En 2060, un ménage belge sur deux sera composé d’une seule personne

Le nombre de célibataire ne cesse d’augmenter en Belgique. D’ici 2060, la moitié des ménages belge sera composé d’une seule personne. En Flandre on comptera 1,3 million de personnes seules, en Wallonie, 840.000 et à Bruxelles 280.000. L’information se trouve dans le quotidien De Standaard qui publie les résultats des projections démographiques du Bureau du Plan.

A titre de comparaison: en 2016, un ménage sur trois était composé d’une seule personne. En 2060, ce sera la moitié. "Nous pouvons attribuer cette augmentation à deux groupes", explique Dimitri Mortelmans, sociologue à l'UA. "Il y a le vieillissement de la population. Les célibataires comme les veufs et les veuves veulent vivre plus longtemps de façon autonome à la maison. Nous ne voulons plus aller en maison de repos."

De nombreuses personnes isolées sont des femmes âgées de plus de quatre-vingts ans".

De deuxième groupe d’isolés ce sont les célibataires urbains qui choisissent de vivre seuls et veulent faire la fête. Le bureau du plan estime qu’il y a aussi un troisième groupe d’isolés, ce sont des hommes célibataires âgés entre 30 et 50 ans qui se retrouvent seuls après un divorce ou une séparation.

Il est important de signaler que selon le Bureau du plan, les personnes divorcées chez qui un enfant est domicilié ne sont pas comptabilisées comme ménage d’une seule personne.

Nous serons 13 millions d’habitants en 2060

La Belgique passerait de 11,3 millions d'habitants en 2016 à 13 millions à l'horizon 2060, selon les projections démographiques du Bureau du Plan, publiées mardi. La croissance de la population attendue en Région de Bruxelles-Capitale est par ailleurs deux fois supérieure à celle des autres Régions.

La Belgique peut tabler sur une population de 13 millions d'habitants en 2060, ce qui représente une augmentation moyenne de 40.000 habitants par an, contre 50.000 au cours des trois dernières décennies.

La population de la Région de Bruxelles-Capitale (+28% d'ici 2060) croît deux fois plus vite que dans les autres Régions (+14% entre 2016 et 2060), note encore le Bureau du Plan. Un phénomène qui s'explique entre autres par une proportion importante d'immigrants étrangers, parmi lesquels de nombreuses personnes sont en âge d'avoir des enfants.

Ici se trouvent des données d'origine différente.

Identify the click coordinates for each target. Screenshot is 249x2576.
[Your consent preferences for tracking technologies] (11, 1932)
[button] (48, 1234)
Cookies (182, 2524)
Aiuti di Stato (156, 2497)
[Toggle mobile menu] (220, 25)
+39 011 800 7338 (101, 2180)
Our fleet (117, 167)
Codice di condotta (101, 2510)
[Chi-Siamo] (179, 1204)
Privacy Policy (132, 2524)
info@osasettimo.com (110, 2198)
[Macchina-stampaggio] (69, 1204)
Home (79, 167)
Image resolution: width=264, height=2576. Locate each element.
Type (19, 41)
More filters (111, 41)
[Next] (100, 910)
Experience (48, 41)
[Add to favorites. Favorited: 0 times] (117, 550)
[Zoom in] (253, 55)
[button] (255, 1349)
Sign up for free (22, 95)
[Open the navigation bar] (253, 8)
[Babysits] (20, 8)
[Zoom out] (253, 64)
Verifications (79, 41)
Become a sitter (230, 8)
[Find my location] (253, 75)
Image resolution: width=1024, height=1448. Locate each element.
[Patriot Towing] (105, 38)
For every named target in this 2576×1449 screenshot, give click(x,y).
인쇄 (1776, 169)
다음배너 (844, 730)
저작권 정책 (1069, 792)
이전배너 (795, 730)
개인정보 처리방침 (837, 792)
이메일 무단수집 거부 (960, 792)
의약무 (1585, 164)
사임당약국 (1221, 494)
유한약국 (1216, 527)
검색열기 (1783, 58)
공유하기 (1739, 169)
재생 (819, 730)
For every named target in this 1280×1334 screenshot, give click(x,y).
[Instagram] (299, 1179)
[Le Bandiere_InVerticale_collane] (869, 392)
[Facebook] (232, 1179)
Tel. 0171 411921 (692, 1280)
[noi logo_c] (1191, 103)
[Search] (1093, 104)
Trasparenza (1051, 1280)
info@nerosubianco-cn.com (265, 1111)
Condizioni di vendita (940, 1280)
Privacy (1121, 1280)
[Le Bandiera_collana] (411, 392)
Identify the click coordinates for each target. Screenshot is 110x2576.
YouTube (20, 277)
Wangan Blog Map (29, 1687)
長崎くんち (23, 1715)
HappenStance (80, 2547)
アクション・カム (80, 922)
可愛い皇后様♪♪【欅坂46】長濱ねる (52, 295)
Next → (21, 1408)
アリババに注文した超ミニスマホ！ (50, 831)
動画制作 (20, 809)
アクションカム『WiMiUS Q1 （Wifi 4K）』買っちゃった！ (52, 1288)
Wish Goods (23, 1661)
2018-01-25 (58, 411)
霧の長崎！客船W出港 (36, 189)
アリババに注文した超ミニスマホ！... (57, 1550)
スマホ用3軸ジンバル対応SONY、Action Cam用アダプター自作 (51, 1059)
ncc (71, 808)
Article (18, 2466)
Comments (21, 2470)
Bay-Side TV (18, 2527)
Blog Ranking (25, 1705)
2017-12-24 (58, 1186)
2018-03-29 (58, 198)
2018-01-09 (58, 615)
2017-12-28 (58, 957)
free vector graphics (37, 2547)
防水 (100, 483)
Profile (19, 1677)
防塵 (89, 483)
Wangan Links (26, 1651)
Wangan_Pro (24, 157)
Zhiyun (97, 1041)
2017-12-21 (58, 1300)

La population diminuerait par contre d'ici 2060 dans plusieurs arrondissements, alors qu'elle augmente à l'échelle nationale. Il s'agit de Thuin, Philippeville et Tournai, en Région wallonne. Le Bureau du Plan prévoit dans ces arrondissements au moins une personne sur trois âgée de 67 ans et plus en 2060.

A contrario, les arrondissements de Huy, Waremme et Nivelles notamment connaîtront une croissance démographique relativement élevée (environ +30%), un phénomène dû majoritairement à la périurbanisation, soit la migration des villes vers la périphérie.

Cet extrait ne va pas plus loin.